**What to do**. From the line containing "Image resolution: width=787" to the final line of the material below, return every line exactly. Do not include pictures.

**Provided data**.
.....
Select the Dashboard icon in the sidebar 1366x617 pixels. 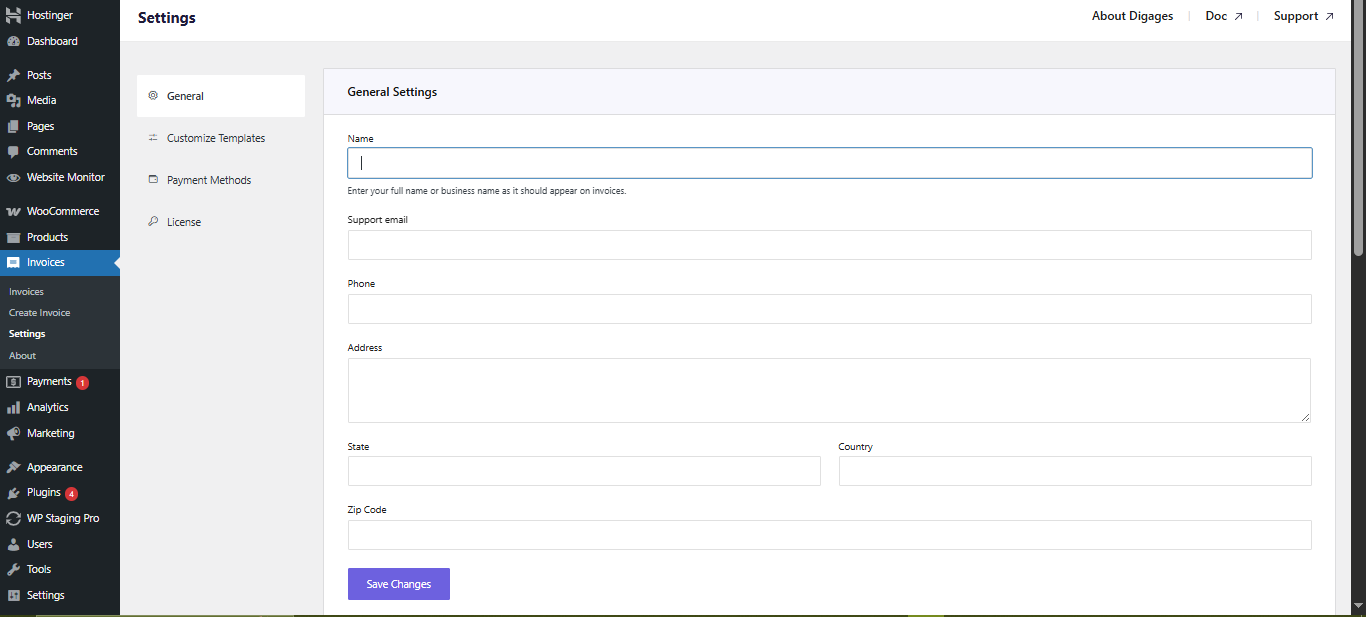pyautogui.click(x=14, y=41)
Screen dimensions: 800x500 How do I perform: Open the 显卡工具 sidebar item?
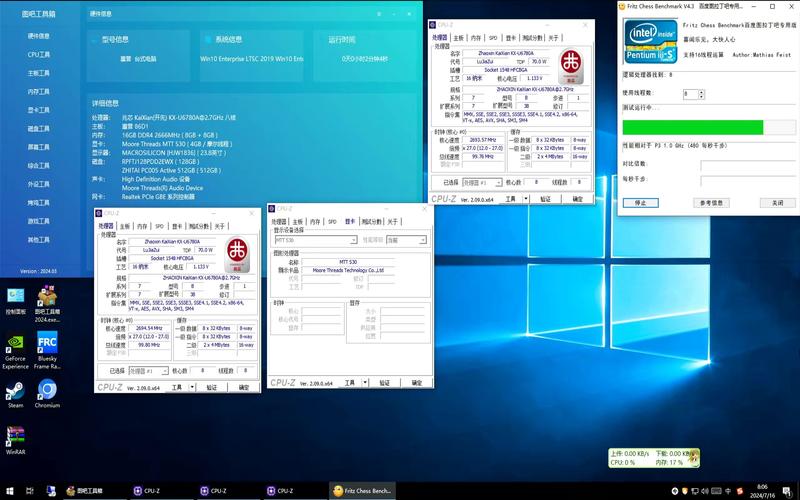[39, 110]
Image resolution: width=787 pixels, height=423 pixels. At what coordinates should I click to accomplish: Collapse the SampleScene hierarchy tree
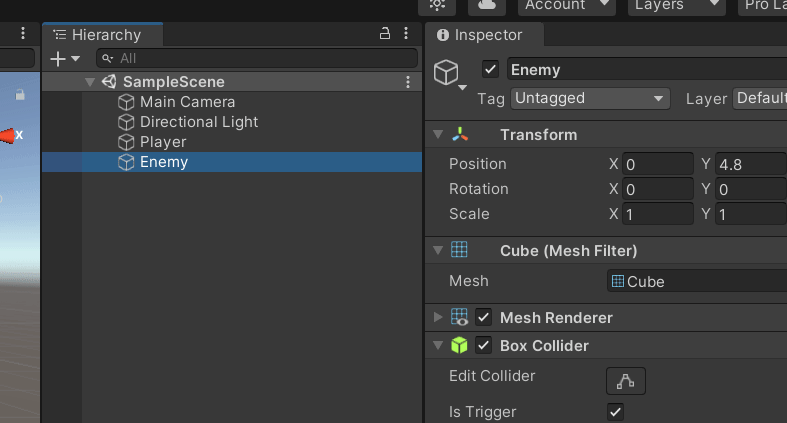click(x=90, y=82)
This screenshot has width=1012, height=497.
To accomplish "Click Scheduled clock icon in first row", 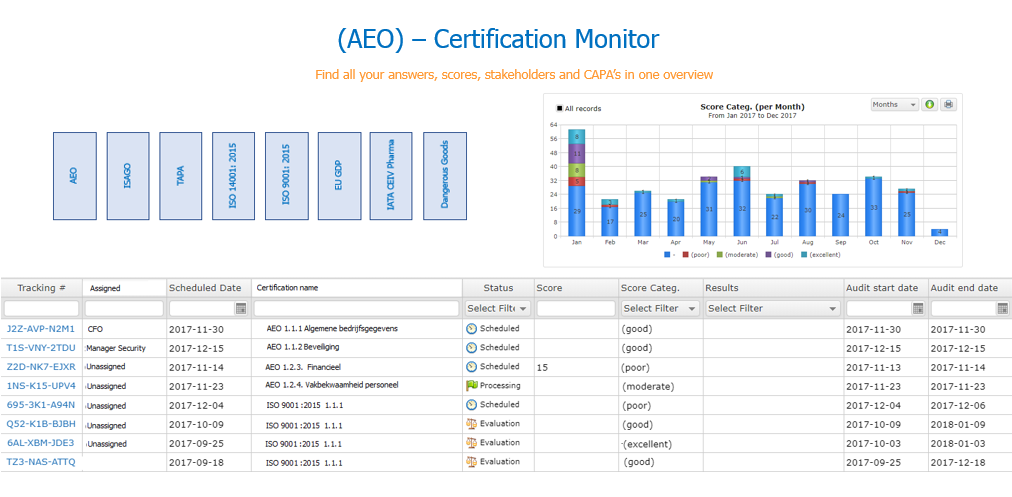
.....
**Solution to the exercise**.
Image resolution: width=787 pixels, height=423 pixels. At what coordinates should I click to accomplish: Collapse the SampleScene hierarchy tree
click(x=90, y=82)
This screenshot has width=1012, height=497.
To accomplish "Click Scheduled clock icon in first row", 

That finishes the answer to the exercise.